A certain chaplain named Philip had been openly abusing the Earl, and by way of an oath exclaimed, “If he is a saint, as reported, I wish the devil may break my neck, or some miracle may befall me before I reach home.”  As he returned homewards, being on horseback, and a servant with him, he saw a hare on the road, and spurring onward in chase fell headlong from his horse.  His manservant who had likewise abused Earl Simon “was seized by the devil” and remained insane “from the Feast of St. John the Baptist to the translation of St. Benedict.”

In 1279 it is reported how, at Whitsuntide a man wheeled his wife, whose life was despaired of, from the parish of Saint Bride’s in Fleet Street, London, all the way to Evesham in a wheelbarrow, to visit “Saint Simon’s” relics.

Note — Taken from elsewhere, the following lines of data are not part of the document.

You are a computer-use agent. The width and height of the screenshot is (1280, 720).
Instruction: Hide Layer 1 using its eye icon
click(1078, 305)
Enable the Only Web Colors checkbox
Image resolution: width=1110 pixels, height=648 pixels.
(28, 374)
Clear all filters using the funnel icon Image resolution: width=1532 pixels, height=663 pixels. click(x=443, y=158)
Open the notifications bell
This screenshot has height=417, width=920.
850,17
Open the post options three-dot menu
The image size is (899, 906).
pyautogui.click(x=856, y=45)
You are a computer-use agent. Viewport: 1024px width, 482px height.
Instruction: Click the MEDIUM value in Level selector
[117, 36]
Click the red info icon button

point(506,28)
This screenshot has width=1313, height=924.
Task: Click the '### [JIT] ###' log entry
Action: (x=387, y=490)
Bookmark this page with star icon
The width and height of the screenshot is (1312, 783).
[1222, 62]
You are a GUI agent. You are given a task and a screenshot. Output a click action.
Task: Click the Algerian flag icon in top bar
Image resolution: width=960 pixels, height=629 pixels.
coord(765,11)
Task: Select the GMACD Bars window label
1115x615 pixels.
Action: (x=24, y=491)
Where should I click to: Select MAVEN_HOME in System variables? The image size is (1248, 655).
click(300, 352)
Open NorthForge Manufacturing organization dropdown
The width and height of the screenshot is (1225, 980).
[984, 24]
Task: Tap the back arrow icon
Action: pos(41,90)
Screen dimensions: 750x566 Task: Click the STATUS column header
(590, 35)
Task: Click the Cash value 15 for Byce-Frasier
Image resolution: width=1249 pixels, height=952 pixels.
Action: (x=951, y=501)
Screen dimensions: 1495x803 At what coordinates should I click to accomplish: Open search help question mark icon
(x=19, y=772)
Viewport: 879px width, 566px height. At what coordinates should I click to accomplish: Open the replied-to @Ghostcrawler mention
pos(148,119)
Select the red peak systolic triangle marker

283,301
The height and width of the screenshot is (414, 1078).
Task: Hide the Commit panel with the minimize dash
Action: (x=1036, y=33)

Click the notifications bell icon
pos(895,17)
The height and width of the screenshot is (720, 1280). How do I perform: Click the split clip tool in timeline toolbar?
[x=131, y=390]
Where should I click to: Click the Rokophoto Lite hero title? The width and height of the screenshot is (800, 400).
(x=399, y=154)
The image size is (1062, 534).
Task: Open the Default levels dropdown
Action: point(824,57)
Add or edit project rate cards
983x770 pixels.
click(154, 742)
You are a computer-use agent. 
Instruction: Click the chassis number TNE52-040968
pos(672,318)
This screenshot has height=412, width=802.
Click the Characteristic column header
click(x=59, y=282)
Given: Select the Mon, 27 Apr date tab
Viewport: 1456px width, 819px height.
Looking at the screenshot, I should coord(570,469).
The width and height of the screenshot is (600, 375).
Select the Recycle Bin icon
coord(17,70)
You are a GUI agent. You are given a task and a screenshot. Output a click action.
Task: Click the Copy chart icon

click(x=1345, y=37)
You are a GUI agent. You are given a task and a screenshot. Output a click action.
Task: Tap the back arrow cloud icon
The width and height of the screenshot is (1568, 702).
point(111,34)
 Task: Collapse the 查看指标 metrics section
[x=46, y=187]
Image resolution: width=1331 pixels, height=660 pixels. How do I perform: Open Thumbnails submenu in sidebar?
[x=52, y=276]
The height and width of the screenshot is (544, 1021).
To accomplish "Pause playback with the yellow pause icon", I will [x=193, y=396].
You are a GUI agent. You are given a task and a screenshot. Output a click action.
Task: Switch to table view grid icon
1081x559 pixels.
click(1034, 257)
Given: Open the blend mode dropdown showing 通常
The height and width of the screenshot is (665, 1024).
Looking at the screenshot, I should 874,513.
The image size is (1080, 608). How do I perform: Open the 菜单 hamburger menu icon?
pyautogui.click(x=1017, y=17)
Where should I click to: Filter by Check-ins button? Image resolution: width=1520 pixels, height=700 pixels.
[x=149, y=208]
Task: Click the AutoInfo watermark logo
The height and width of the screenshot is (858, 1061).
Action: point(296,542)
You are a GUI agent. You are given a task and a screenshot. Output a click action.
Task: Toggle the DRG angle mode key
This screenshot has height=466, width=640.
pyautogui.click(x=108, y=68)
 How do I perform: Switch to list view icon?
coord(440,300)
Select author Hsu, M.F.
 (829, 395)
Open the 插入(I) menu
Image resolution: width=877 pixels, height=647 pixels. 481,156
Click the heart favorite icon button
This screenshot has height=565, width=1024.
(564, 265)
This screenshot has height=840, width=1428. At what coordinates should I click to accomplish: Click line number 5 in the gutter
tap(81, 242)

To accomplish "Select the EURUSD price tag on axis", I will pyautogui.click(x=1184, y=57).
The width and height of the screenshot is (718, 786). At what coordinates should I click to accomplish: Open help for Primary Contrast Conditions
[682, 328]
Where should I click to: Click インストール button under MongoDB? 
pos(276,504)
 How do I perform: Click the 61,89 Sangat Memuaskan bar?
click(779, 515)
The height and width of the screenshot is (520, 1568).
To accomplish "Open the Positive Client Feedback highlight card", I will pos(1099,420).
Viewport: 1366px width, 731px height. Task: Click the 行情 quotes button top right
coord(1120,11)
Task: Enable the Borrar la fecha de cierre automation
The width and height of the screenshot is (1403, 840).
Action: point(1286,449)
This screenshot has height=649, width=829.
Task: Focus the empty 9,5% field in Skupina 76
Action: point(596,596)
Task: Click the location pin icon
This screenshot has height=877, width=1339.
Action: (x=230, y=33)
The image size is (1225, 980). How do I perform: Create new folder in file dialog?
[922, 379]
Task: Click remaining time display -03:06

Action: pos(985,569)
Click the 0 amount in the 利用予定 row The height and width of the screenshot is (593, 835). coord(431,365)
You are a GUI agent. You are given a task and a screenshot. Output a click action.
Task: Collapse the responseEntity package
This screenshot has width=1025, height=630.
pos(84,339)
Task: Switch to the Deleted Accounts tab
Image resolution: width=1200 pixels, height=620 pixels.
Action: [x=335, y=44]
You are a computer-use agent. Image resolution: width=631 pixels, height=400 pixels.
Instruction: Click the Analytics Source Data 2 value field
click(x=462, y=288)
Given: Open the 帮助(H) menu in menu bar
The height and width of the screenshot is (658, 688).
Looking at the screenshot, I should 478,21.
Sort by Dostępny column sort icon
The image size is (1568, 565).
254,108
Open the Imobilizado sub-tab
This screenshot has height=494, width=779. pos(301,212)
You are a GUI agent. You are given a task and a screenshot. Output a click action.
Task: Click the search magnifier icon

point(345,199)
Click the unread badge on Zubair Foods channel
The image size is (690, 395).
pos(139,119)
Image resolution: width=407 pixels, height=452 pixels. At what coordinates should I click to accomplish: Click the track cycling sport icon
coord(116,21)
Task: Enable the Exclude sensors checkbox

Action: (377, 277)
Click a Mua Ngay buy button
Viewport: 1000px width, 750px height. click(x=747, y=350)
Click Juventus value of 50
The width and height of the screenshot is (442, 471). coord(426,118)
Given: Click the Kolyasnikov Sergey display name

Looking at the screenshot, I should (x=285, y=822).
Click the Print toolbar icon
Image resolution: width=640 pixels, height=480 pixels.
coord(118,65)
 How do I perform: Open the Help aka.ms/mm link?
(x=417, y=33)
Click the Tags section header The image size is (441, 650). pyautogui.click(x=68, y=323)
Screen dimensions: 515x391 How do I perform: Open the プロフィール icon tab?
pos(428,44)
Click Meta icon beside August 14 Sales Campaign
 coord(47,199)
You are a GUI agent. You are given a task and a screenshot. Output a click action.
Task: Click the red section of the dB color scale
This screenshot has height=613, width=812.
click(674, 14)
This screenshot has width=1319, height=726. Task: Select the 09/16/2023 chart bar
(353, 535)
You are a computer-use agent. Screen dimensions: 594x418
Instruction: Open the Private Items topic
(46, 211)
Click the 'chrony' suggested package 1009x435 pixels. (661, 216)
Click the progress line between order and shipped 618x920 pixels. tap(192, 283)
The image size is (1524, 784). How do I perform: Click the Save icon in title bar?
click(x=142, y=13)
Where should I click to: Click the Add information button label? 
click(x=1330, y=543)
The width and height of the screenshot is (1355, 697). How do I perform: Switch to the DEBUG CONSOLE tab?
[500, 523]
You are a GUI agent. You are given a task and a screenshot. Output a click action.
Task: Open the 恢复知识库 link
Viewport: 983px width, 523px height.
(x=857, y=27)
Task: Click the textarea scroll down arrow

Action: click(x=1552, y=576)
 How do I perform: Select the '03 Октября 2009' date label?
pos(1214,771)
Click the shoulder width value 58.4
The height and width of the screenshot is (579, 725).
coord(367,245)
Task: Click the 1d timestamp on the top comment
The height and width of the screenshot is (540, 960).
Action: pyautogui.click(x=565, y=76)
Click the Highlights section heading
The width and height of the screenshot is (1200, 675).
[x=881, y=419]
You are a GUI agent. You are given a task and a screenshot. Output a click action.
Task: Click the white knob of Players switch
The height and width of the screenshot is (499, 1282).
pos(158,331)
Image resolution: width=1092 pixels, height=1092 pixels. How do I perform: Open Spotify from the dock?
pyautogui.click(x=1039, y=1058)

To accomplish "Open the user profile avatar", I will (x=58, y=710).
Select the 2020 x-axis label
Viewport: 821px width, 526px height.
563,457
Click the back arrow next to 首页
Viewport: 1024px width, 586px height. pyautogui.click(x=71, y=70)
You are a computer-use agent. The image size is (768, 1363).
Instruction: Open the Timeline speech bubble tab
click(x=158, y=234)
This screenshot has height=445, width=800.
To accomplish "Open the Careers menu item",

For this brief account of the de Montfort miracles I am indebted to a paper by Mr. Oswald G. Knapp, and from the same source I transcribe the following translation of a hymn written in honour of the reputed “saint and martyr” which concludes the ancient chronicle:—­

    “Hail, de Montfort, martyr glorious! 
       Noblest flower of chivalry! 
     O’er the pains of death victorious,
       England’s saviour, praise to thee. 
     More than all the saints in story,
       Ere they gained their rest in glory,
     Thou of cruel wrongs hast borne;
       Foully foes thy corpse insulted,
     O’er thy head and limbs exulted
       From thy mangled body torn. 
     Once of wrongs the great redresser
       Be thou now our intercessor,
     Pray for us with God on high.”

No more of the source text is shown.